→ Task directions
Transcribe the items verbatim, beginning at the line containing "HR Committee Meeting (481, 1128)" and stopping after the line containing "[combobox] (205, 204)".

→ Extracted material

»»

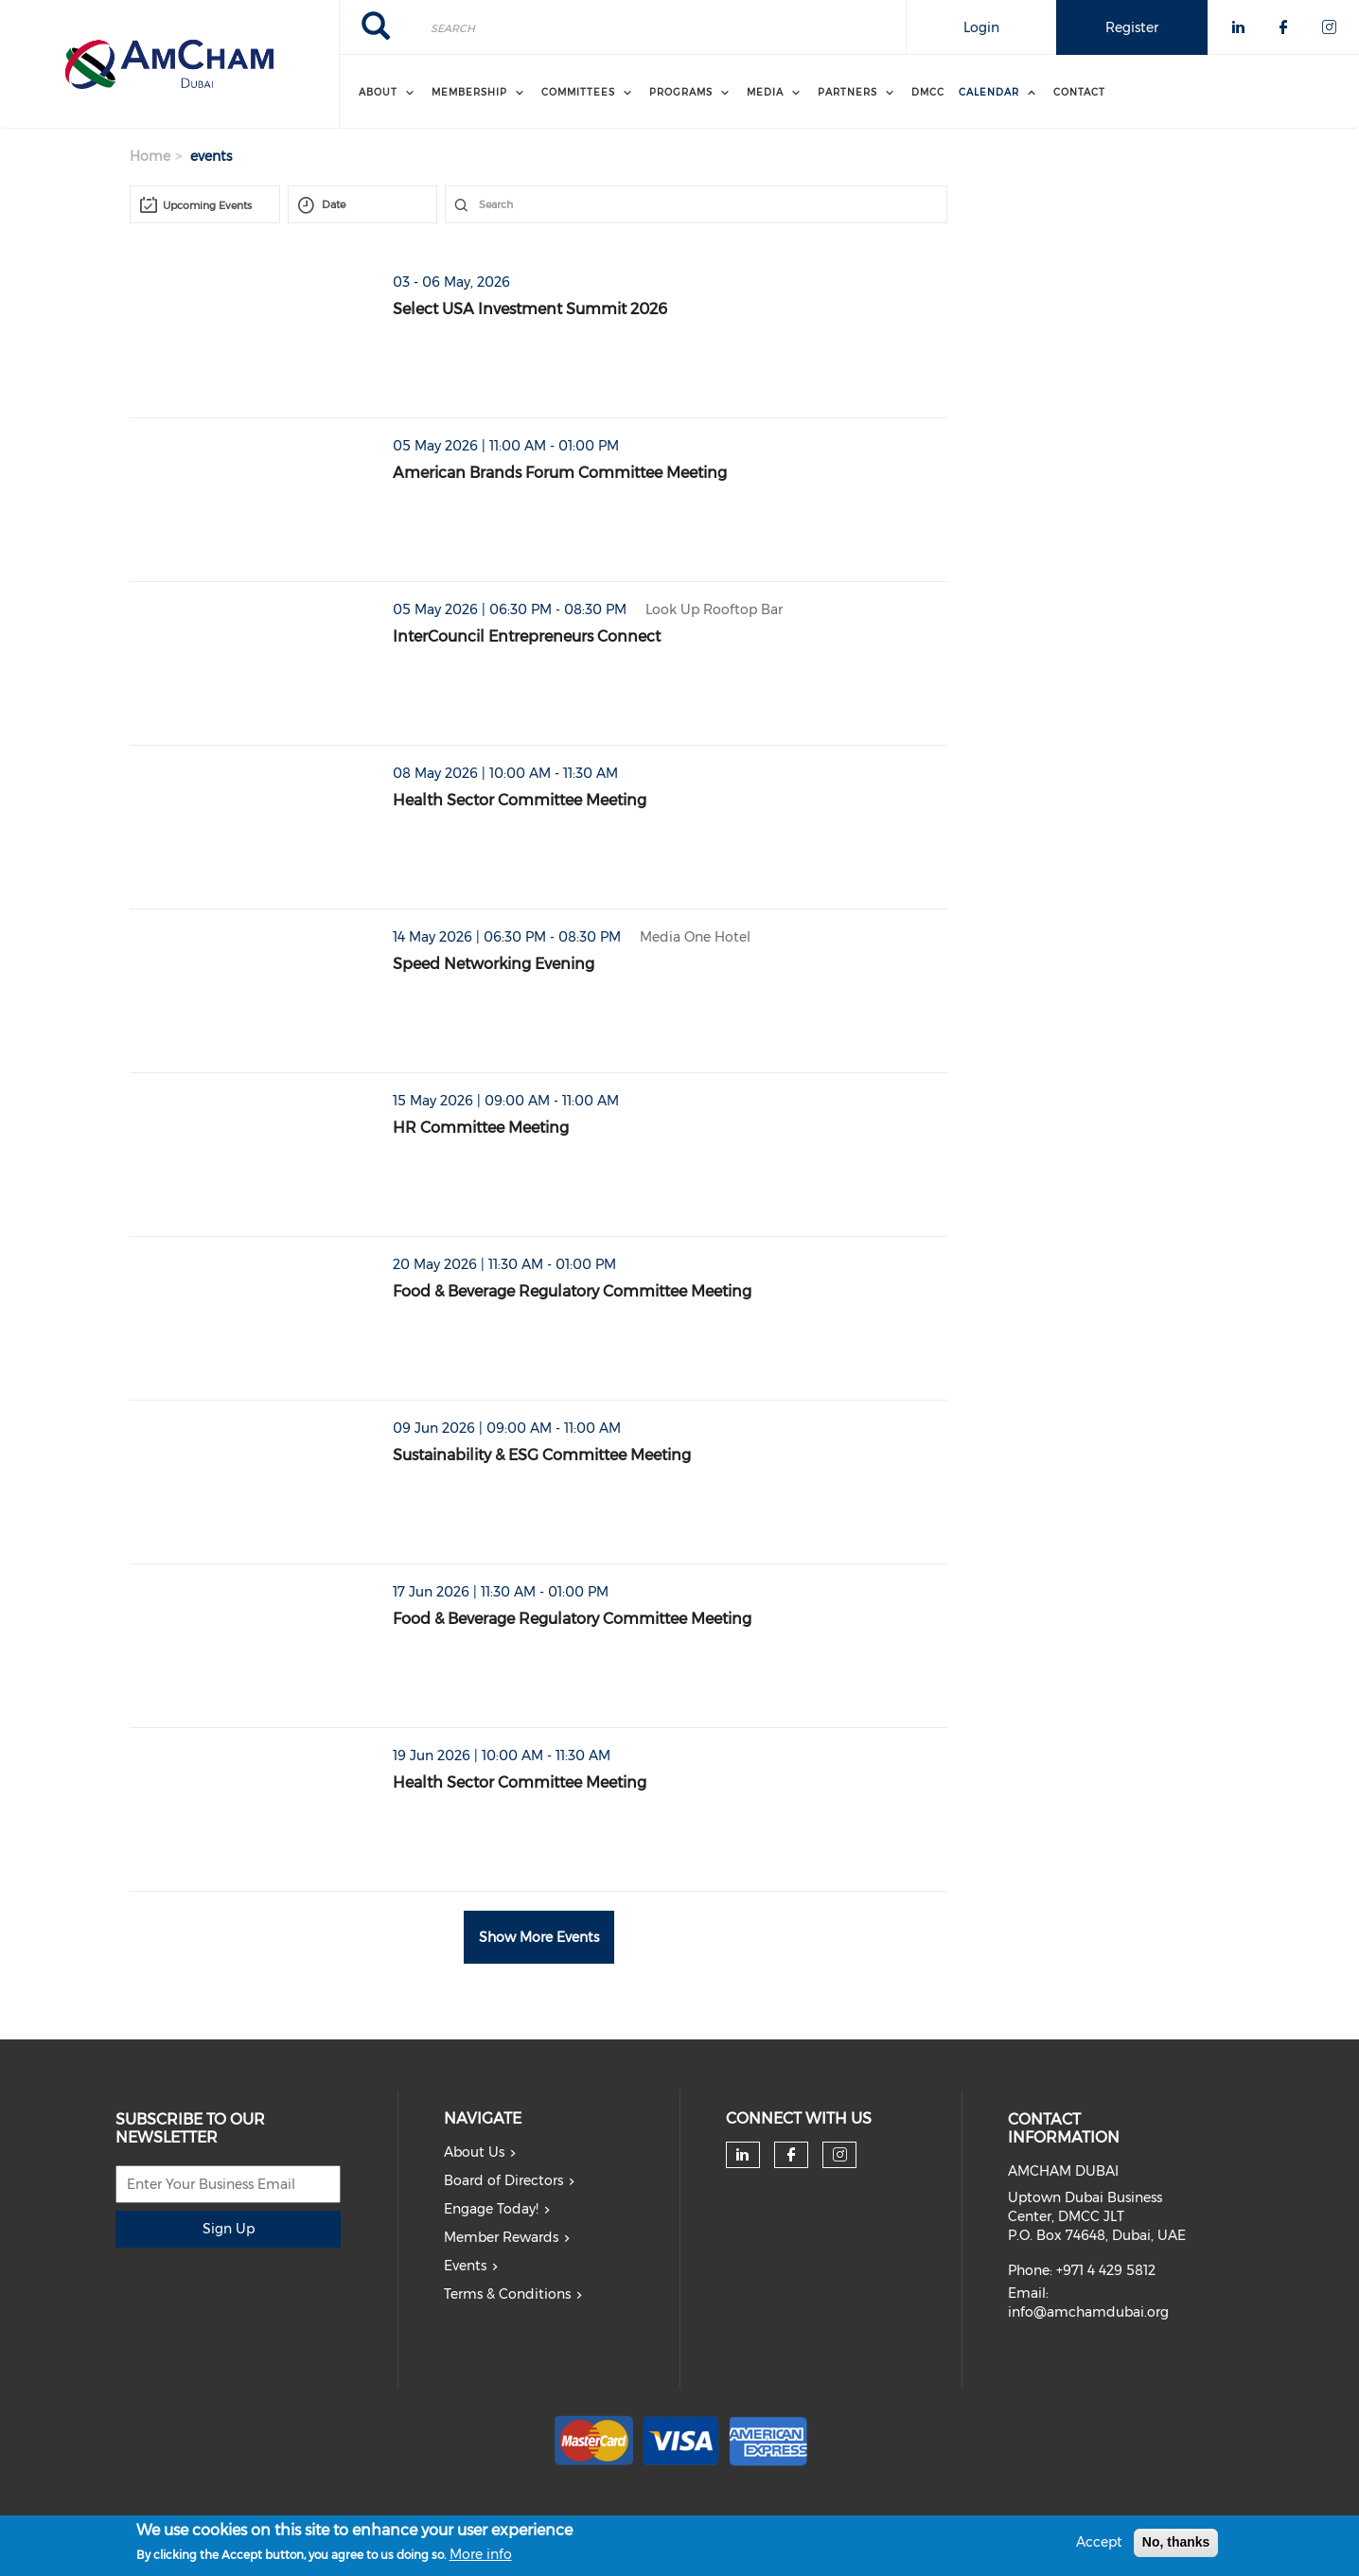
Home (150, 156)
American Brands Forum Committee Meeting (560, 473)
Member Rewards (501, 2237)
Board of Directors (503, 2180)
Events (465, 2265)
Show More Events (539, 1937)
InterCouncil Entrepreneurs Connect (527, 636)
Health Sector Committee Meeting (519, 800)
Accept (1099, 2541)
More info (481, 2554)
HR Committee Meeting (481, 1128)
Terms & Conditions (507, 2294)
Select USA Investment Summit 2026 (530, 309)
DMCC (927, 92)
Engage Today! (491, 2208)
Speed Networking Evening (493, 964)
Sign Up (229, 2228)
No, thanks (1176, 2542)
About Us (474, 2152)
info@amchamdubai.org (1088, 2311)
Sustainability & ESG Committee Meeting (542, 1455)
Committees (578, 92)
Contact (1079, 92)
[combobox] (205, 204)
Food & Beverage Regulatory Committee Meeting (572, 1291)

««
»»

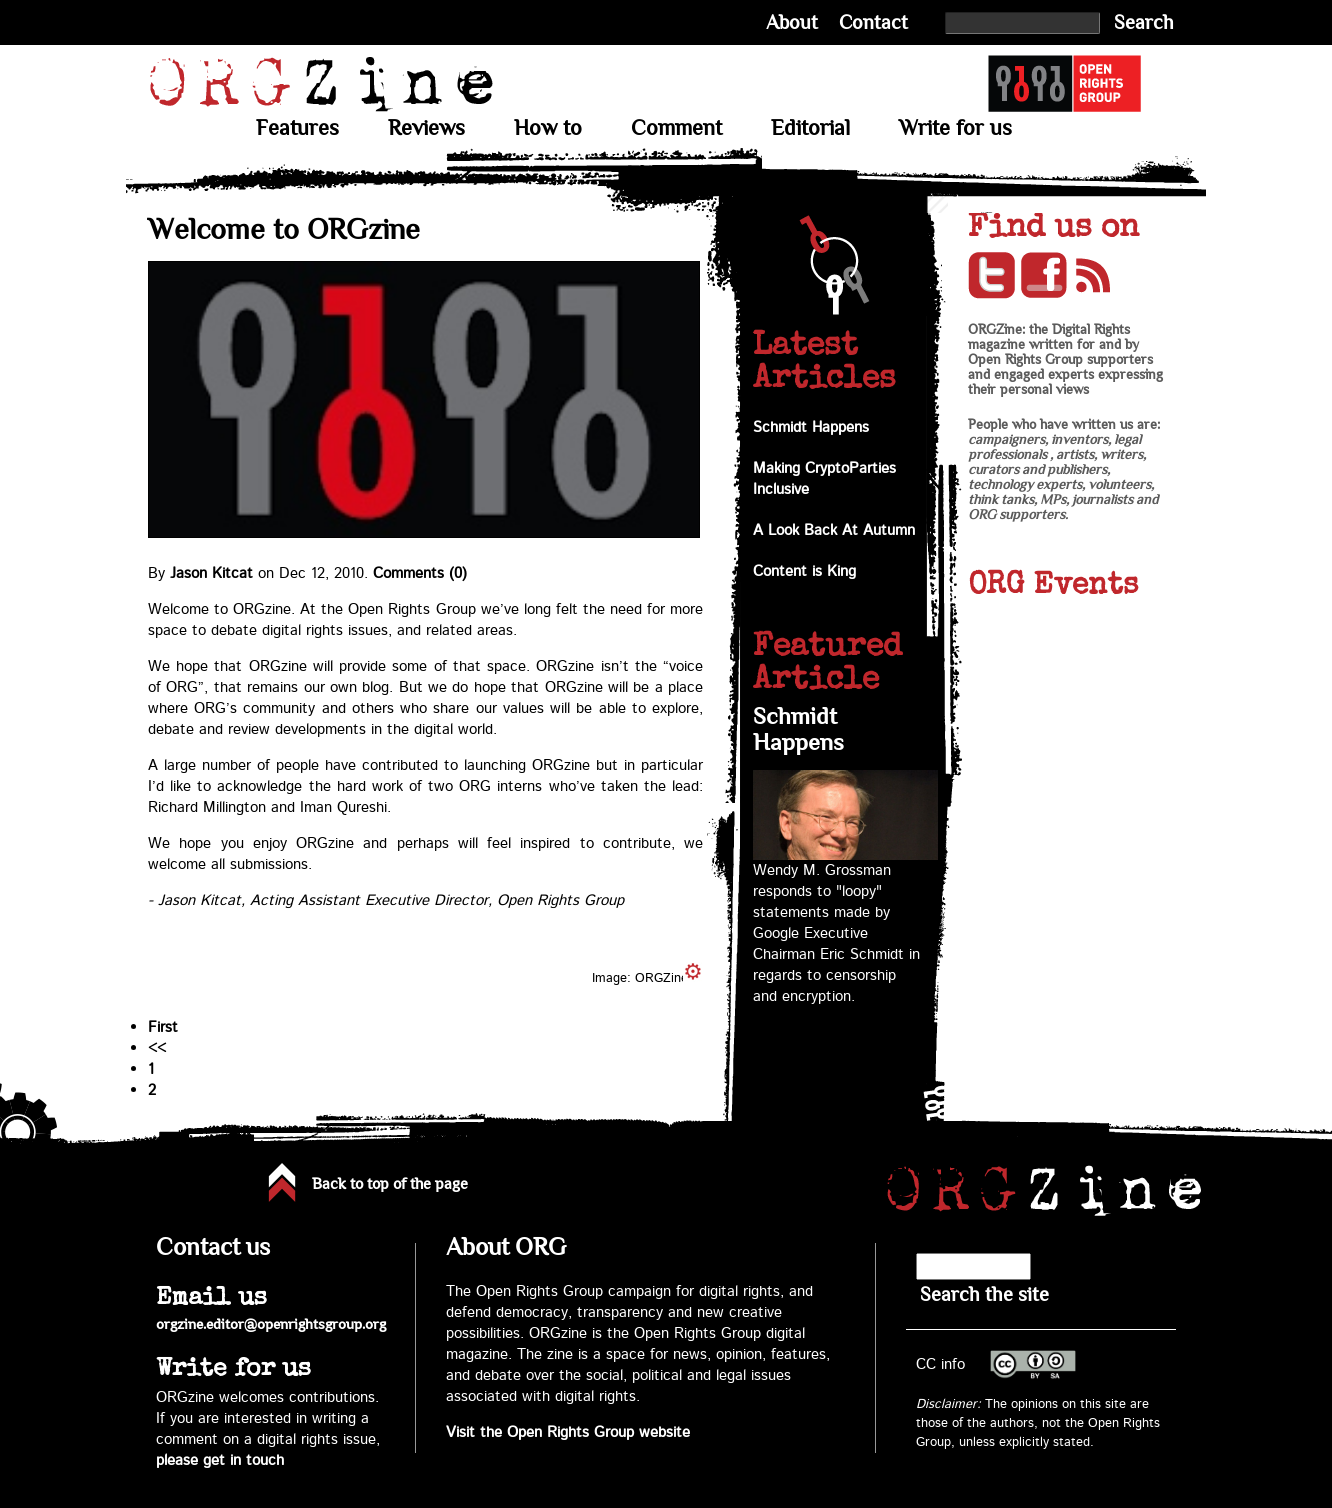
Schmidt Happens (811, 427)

««

→ Solution for this problem
HR Committee Meeting (481, 1128)
Terms & Conditions (507, 2294)
Select USA Investment Summit 2026 (530, 309)
DMCC (927, 92)
Engage Today! (491, 2208)
Speed Networking Evening (493, 964)
Sign Up (229, 2228)
No, thanks (1176, 2542)
About Us (474, 2152)
info@amchamdubai.org (1088, 2311)
Sustainability & ESG Committee Meeting (542, 1455)
Committees (578, 92)
Contact (1079, 92)
[combobox] (205, 204)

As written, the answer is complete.